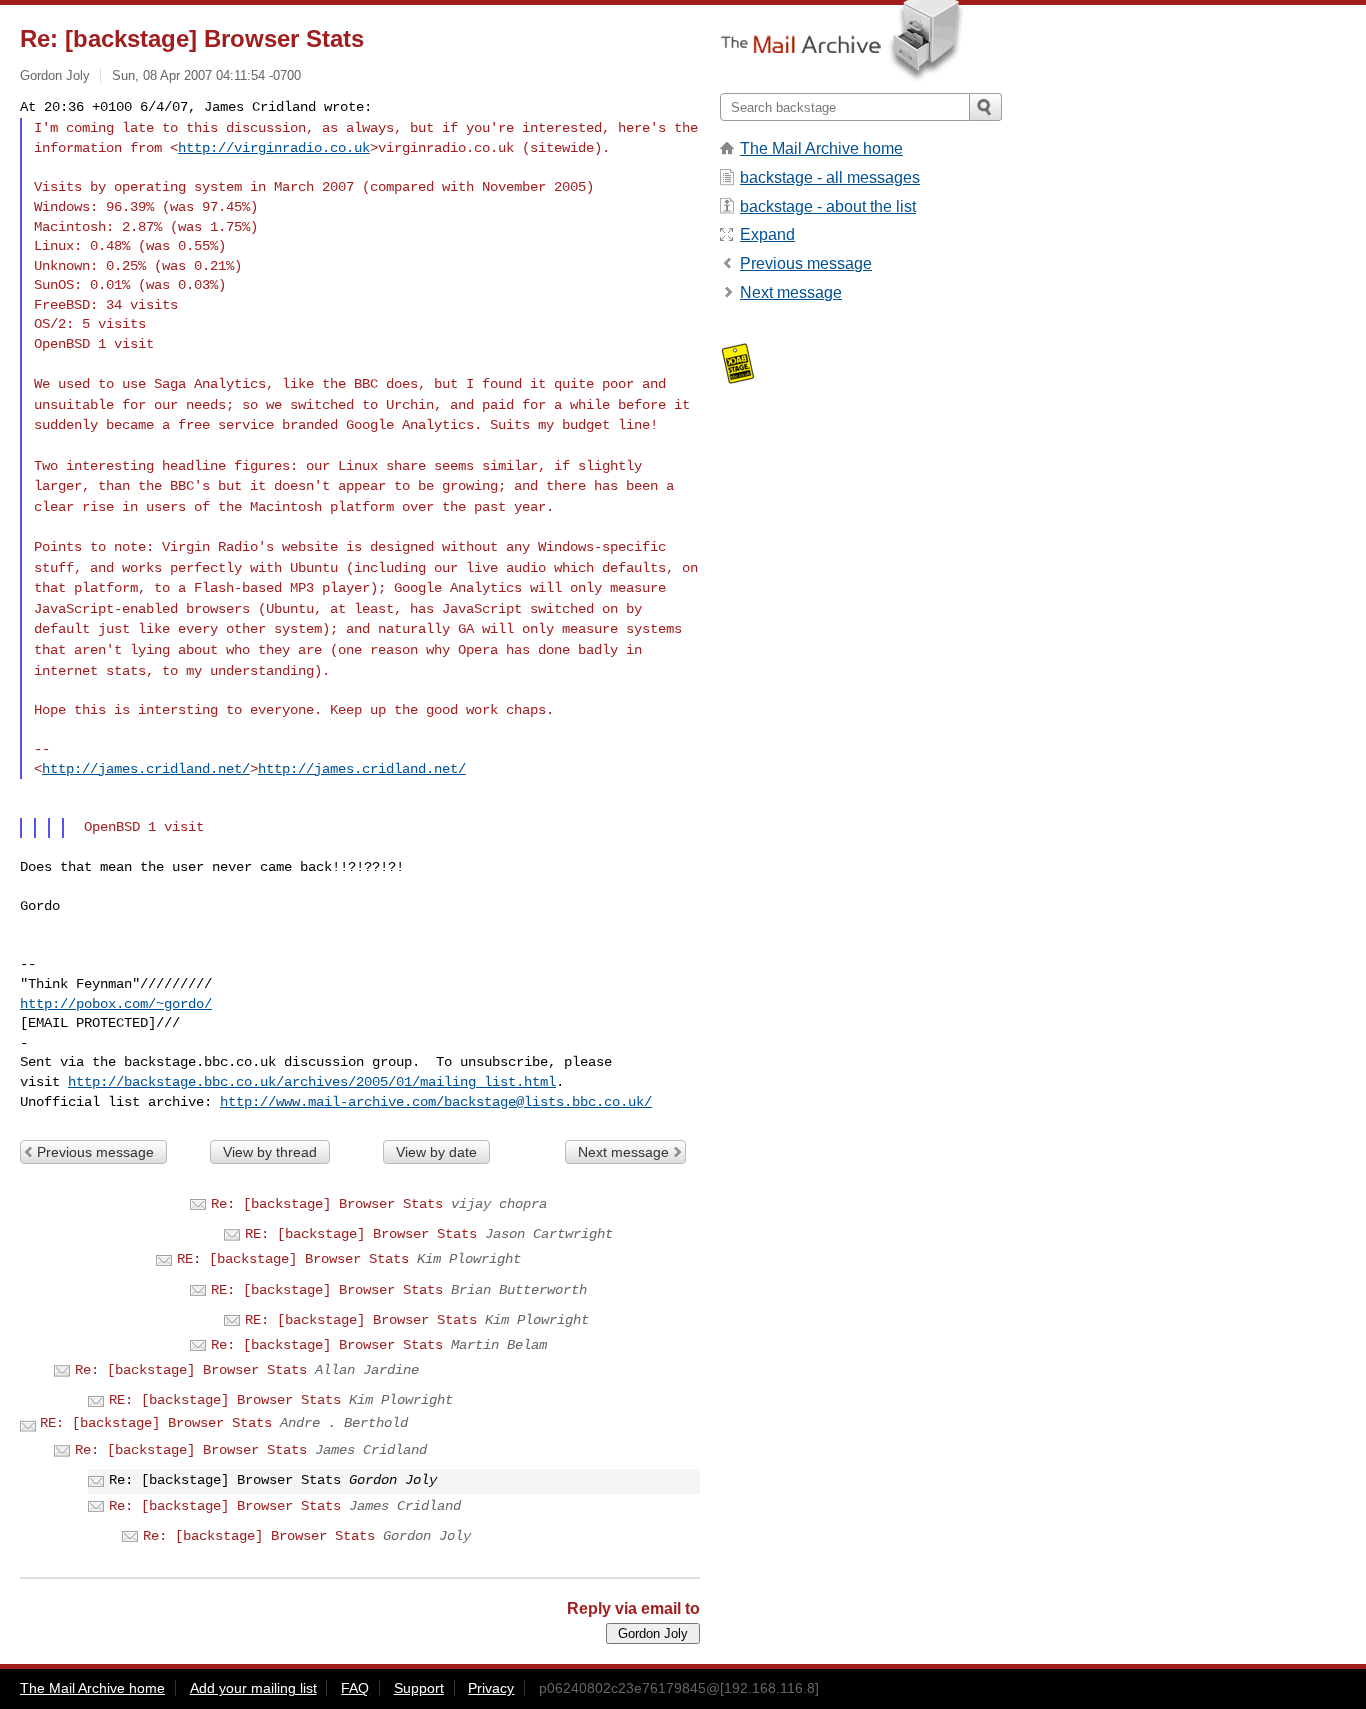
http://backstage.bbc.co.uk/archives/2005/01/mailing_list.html (312, 1082)
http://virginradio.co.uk (274, 148)
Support (419, 1688)
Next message (623, 1152)
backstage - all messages (830, 177)
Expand (767, 234)
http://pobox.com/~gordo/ (116, 1004)
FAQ (355, 1688)
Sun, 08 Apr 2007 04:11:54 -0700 (206, 75)
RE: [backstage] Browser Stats (361, 1234)
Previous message (95, 1152)
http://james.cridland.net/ (146, 769)
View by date (436, 1152)
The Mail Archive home (821, 148)
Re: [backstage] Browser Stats (327, 1204)
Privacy (491, 1688)
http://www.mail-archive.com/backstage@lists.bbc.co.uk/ (436, 1102)
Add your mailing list (253, 1688)
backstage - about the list (828, 206)
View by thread (270, 1152)
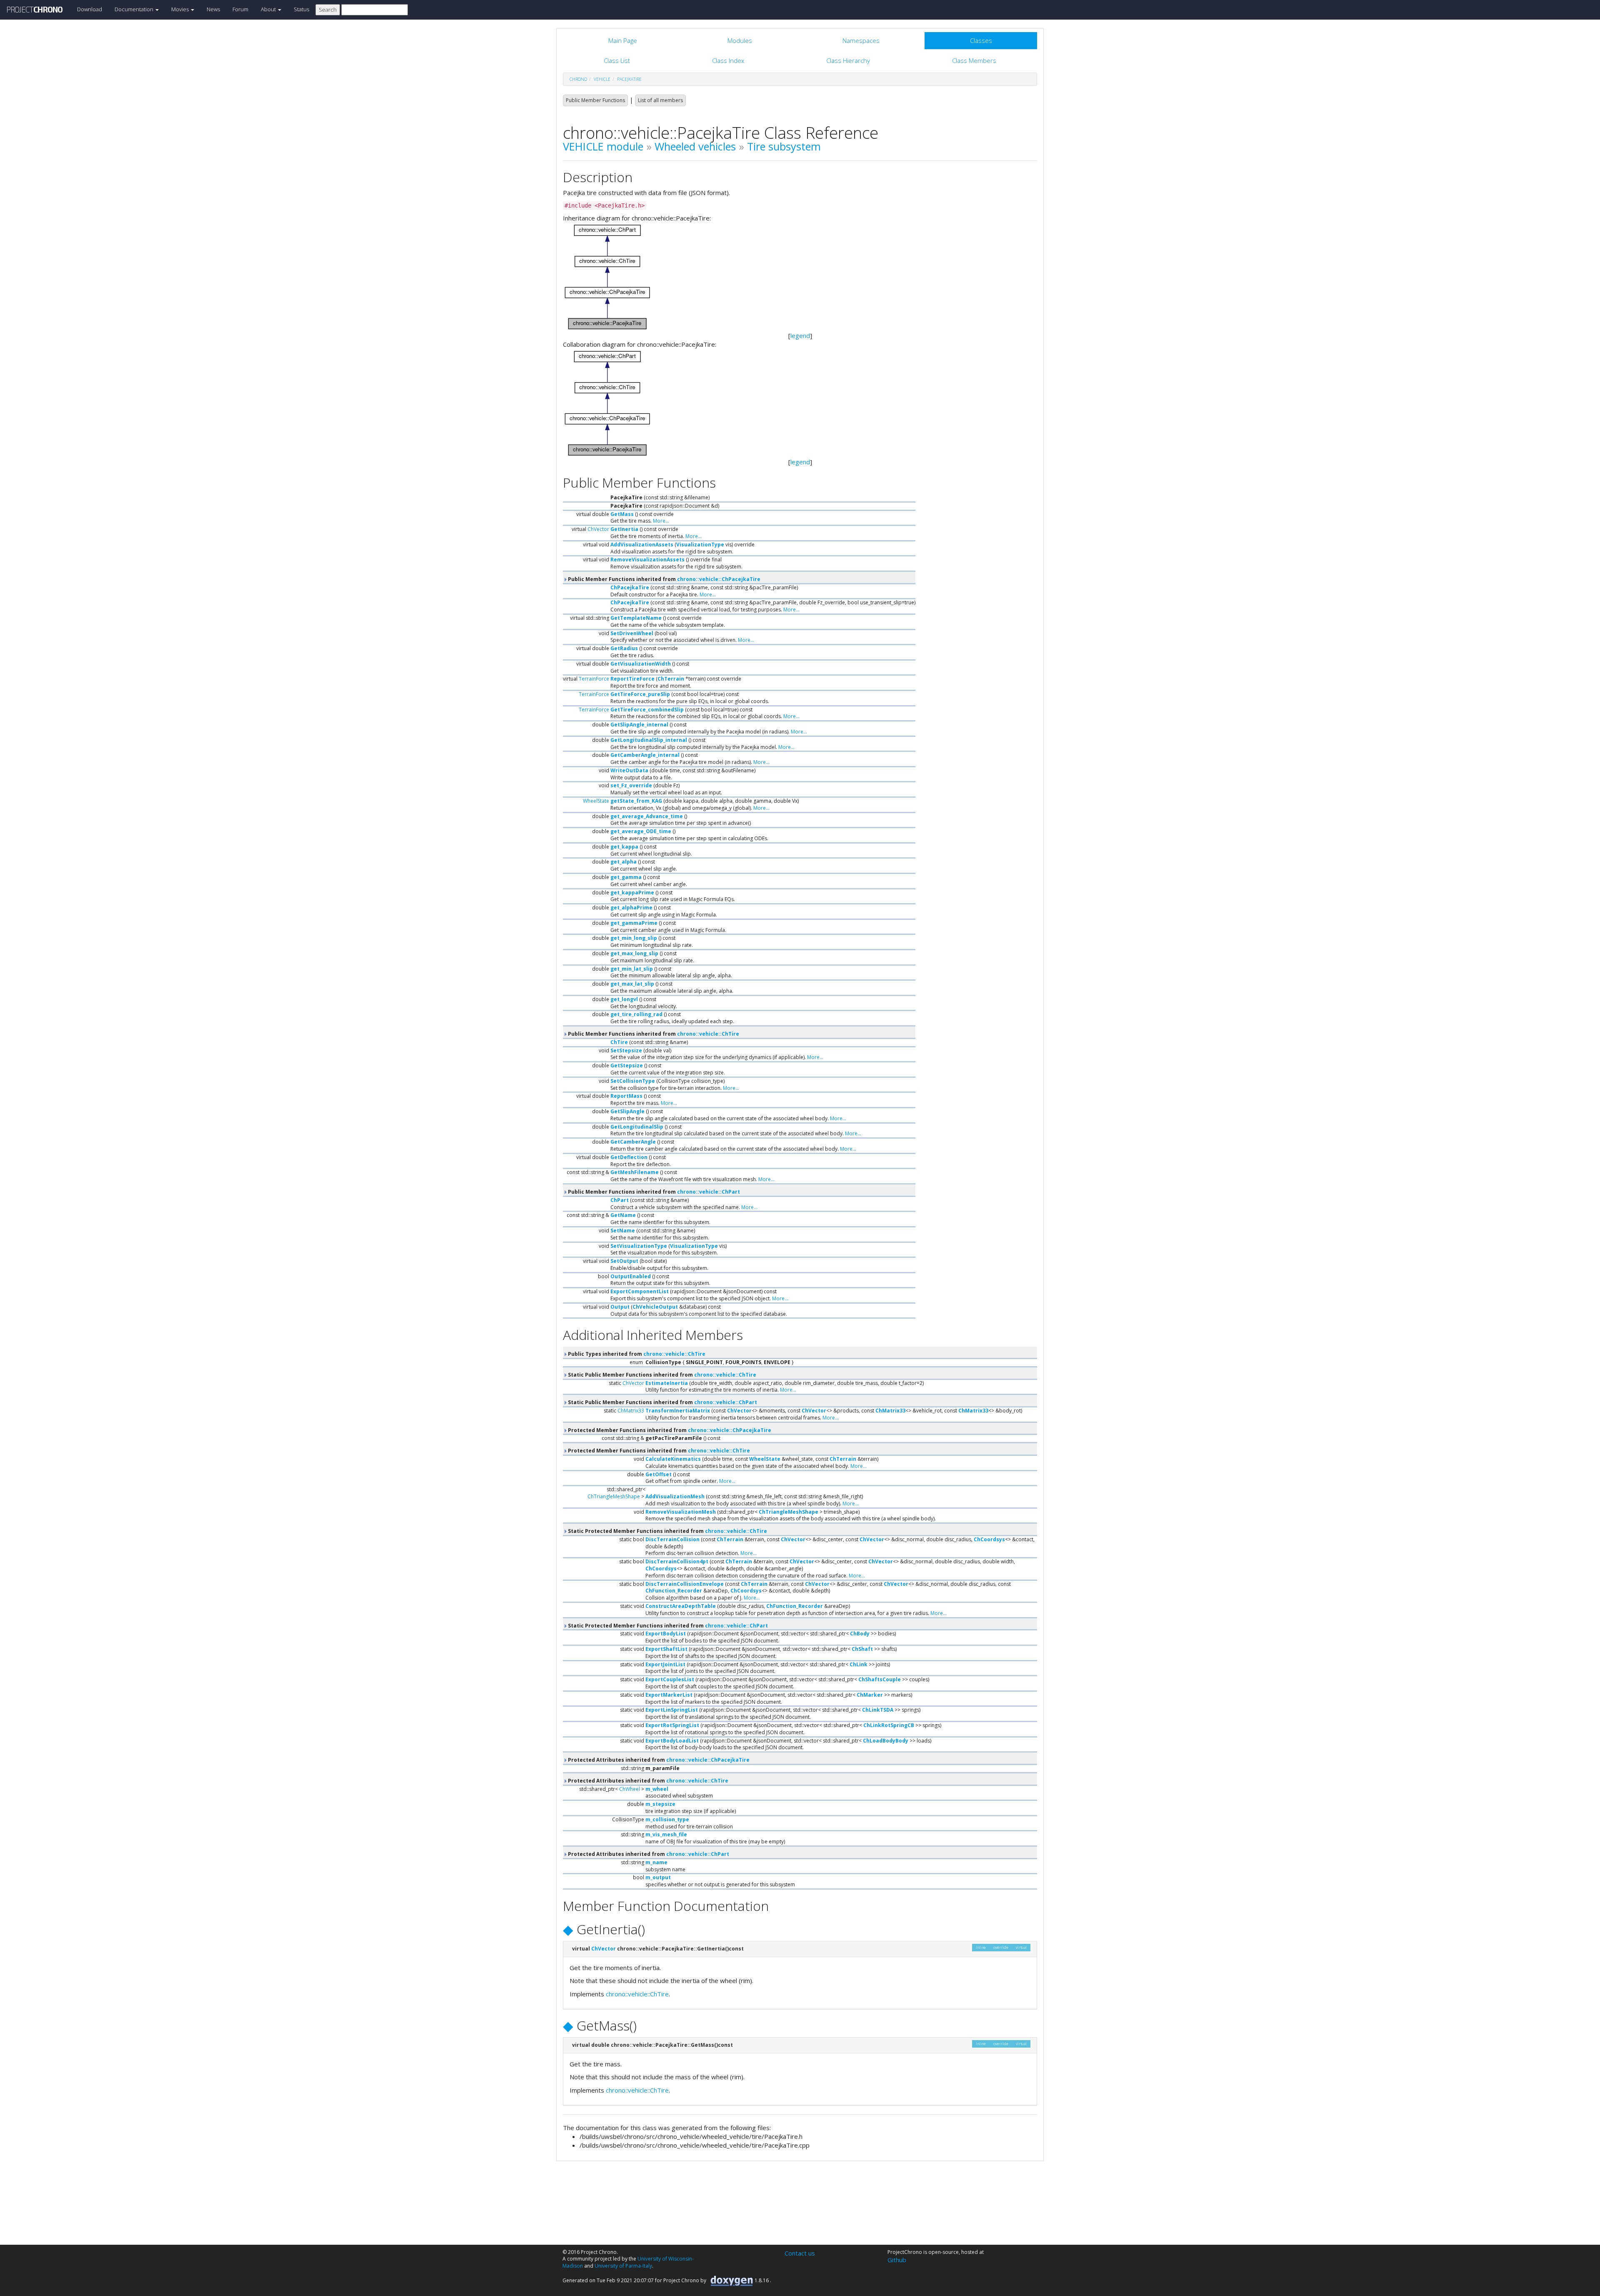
---
Problem — Every word of the data should be reproduced exactly; please omit any pictures.

Result of the task —
http://backstage.bbc.co.uk/archives/2005/01/mailing_list.html (312, 1082)
http://virginradio.co.uk (274, 148)
Support (419, 1688)
Next message (623, 1152)
backstage - all messages (830, 177)
Expand (767, 234)
http://pobox.com/~gordo/ (116, 1004)
FAQ (355, 1688)
Sun, 08 Apr 2007 04:11:54 -0700 (206, 75)
RE: [backstage] Browser Stats (361, 1234)
Previous message (95, 1152)
http://james.cridland.net/ (146, 769)
View by date (436, 1152)
The Mail Archive home (821, 148)
Re: [backstage] Browser Stats (327, 1204)
Privacy (491, 1688)
http://www.mail-archive.com/backstage@lists.bbc.co.uk/ (436, 1102)
Add your mailing list (253, 1688)
backstage - about the list (828, 206)
View by thread (270, 1152)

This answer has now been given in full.